GIVEN ENTRIES →
[START]
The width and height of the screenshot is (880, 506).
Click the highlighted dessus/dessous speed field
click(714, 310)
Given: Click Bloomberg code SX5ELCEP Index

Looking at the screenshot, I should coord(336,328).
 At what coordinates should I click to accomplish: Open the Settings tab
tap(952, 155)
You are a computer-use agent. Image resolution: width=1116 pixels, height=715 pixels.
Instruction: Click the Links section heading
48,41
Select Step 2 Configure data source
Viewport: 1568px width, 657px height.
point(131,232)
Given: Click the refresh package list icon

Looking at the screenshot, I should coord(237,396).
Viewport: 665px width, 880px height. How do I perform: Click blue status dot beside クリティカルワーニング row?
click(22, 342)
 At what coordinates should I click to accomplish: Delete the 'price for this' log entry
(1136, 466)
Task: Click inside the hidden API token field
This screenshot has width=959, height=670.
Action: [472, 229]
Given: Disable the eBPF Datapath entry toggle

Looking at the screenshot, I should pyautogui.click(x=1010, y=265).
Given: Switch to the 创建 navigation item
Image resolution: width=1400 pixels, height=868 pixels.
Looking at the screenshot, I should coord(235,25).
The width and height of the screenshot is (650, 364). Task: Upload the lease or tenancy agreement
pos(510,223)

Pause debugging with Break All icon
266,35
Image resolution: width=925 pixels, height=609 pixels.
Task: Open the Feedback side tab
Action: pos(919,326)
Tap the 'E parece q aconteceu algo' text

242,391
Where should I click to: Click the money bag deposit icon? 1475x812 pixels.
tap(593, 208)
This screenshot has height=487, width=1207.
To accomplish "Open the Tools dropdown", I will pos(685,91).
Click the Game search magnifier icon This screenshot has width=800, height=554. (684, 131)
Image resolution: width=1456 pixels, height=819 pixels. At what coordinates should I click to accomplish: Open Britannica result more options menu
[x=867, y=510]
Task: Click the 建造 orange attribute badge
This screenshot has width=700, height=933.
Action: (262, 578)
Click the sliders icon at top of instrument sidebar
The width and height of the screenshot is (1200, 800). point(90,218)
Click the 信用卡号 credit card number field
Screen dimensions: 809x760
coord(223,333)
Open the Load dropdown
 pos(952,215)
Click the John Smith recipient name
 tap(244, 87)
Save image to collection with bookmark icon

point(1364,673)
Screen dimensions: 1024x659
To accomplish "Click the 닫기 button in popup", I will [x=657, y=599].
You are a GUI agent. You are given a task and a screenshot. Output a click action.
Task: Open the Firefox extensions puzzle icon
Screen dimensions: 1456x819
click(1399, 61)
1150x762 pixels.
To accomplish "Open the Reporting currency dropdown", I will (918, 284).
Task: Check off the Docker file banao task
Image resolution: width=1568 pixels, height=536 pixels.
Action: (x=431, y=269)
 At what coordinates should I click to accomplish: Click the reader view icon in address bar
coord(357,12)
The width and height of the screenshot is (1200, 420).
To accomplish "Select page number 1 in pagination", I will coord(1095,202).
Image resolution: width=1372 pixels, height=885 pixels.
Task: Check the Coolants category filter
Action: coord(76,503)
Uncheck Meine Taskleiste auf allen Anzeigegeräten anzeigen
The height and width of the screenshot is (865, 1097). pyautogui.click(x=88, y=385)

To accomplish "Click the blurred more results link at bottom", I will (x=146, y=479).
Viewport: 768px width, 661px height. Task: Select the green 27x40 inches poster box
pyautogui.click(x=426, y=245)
[END]
WHAT THE TASK REQUIRES →
Can you reproduce the rows from the line with "You are a GUI" to the line with "coord(357,12)", both ends included, leaving the requests as they are but multiplying every coordinate in the answers by 2.05? Round each result to a whole number, with halves going up.

WORKED SOLUTION →
You are a GUI agent. You are given a task and a screenshot. Output a click action.
Task: Open the Firefox extensions puzzle icon
Screen dimensions: 1456x819
click(2868, 125)
1150x762 pixels.
To accomplish "Open the Reporting currency dropdown", I will (1882, 582).
Task: Check off the Docker file banao task
Image resolution: width=1568 pixels, height=536 pixels.
Action: (x=884, y=551)
 At what coordinates should I click to accomplish: Click the reader view icon in address bar
coord(732,25)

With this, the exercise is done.